Poseer a Cristo es vuestra primera obra, y revelarlo como Aquel que puede salvar hasta lo sumo a todos los que se le allegan, es vuestra obra que le sigue en importancia. Servir al Señor de todo corazón es honrar y glorificar su nombre ocupándoos de cosas santas, teniendo la mente llena de las verdades vitales reveladas en su santa Palabra.
La bondad, la humildad, la mansedumbre y el amor son los atributos del carácter de Cristo. Si tenéis el espíritu de Cristo, vuestro carácter se modelará a semejanza del suyo (That I May Know Him, p. 94; parcialmente en A fin de conocerle, 29 de marzo, p. 94).
La verdadera santificación une a los creyentes a Cristo y a los unos con los otros mediante lazos de tierna simpatía. Esta unión permite que fluyan continuamente del corazón ricas corrientes de amor cristiano que vuelven a surgir en amor mutuo.
Las cualidades esenciales que todos debemos poseer son las que señalaron la perfección del carácter de Cristo: su amor, su paciencia, su generosidad y su bondad…
Es el mayor y más fatal de los engaños suponer que alguien tenga fe en la vida eterna sin manifestar un amor por sus hermanos que sea semejante al de Cristo. Quien ame a Dios y a su prójimo está lleno de luz y amor. Dios está en él al mismo tiempo que lo envuelve. Los cristianos aman a los que están en torno de ellos como almas preciosas por las cuales Cristo murió. El cristiano sin amor no existe; «porque Dios es amor» (Cada día con Dios, 20 de septiembre, p. 272).
Viernes 5 de junio
PARA ESTUDIAR Y MEDITAR:
La Biblia utiliza a menudo metáforas agrícolas para describir nuestra condición espiritual. Oseas 10: 12 es un ejemplo que capta lo que hemos analizado esta semana: «Siembren para ustedes en justicia, sieguen cosecha de amor. Aren su tierra sin labrar, porque es tiempo de buscar al Señor, hasta que venga y les enseñe justicia».
Hacemos surcos en la tierra dura, sembramos, cosechamos y buscamos a Dios para acercarnos a él. La tierra de nuestros corazones debe estar preparada para recibir la lluvia del Espíritu Santo. Dios puede darnos el deseo de hacer esa preparación para entablar una relación con él (ver Fil. 2: 12, 13). Tenemos que dirigirnos a Dios y aferrarnos a él. Él obrará entonces en nosotros para completar la tarea.

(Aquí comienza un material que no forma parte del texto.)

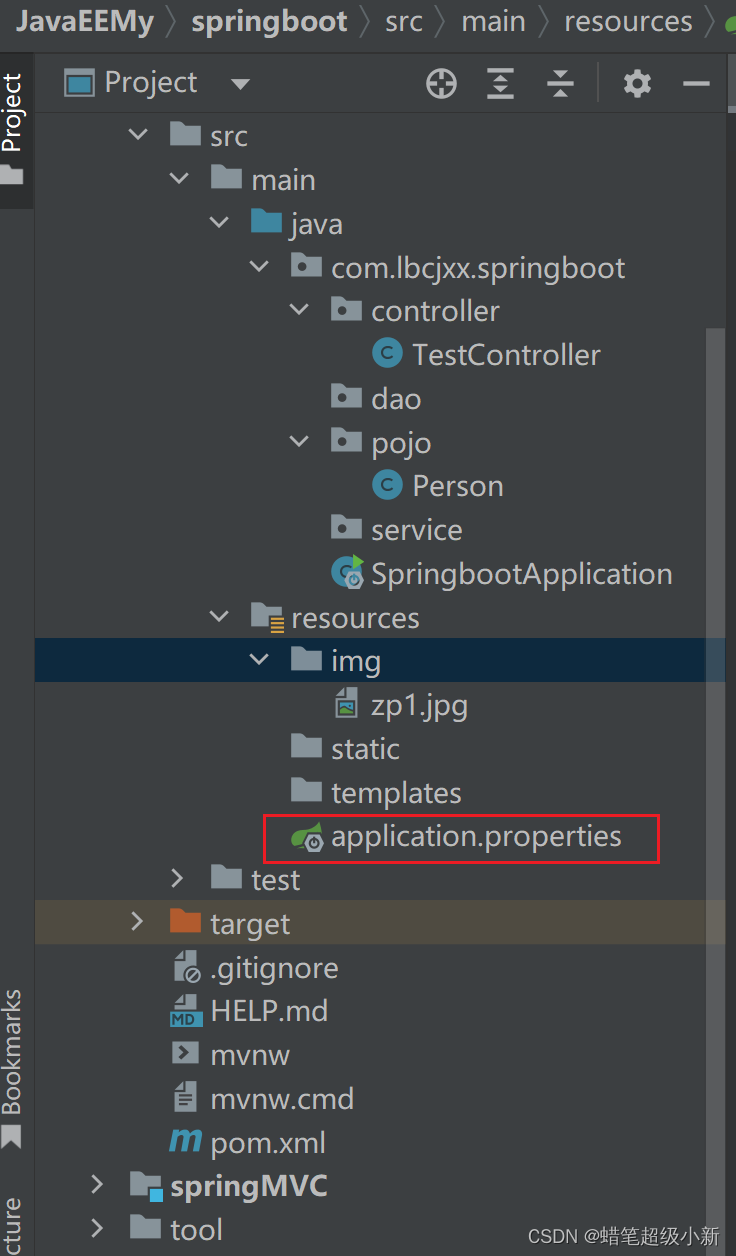Click the Collapse All icon in Project toolbar
Screen dimensions: 736x1256
(560, 83)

El siguiente texto contiene un gran ejemplo de lo que significa aferrarse a Dios: «Sus ojos vieron lo que el Señor hizo con motivo de Baal Peor, que destruyó a todo el que fue en pos de Baal Peor. Pero ustedes que fueron fieles al Señor su Dios, todos están vivos hoy» (Deut. 4: 3, 4).
PREGUNTAS PARA DIALOGAR:
- «Y no nos dejes caer en tentación, sino líbranos del mal» (Mat. 6: 13). Jesús enseñó específicamente a sus discípulos a orar de esta manera. ¿Mantenemos esta línea de pensamiento en nuestras oraciones diarias? ¿Oras con regularidad pidiendo protección contra la tentación y el pecado?
- ¿Cómo explicarías el precioso don del manto de justicia de Cristo a un no cristiano o a un nuevo creyente?
- ¿Cómo se relaciona el manto de justicia de Cristo con el mensaje del Santuario acerca del perdón divino y la purificación del pecador arrepentido? ¿En qué medida comprendes la belleza y la riqueza de este mensaje?
RESUMEN:
Identificar nuestros pecados en respuesta a los impulsos del Espíritu Santo y entregarnos a Dios con arrepentimiento son componentes vitales de una relación pujante con Dios. Saber que estamos completamente perdonados y cubiertos por el manto de justicia de Jesús es la experiencia más transformadora para un ser humano. No solo somos liberados del peso del pecado, sino también sentimos que el amor de Dios nos rodea y nos acerca a él. Esto nos une a Dios, nos fortalece espiritualmente y nos motiva a amarlo con cada fibra de nuestro ser.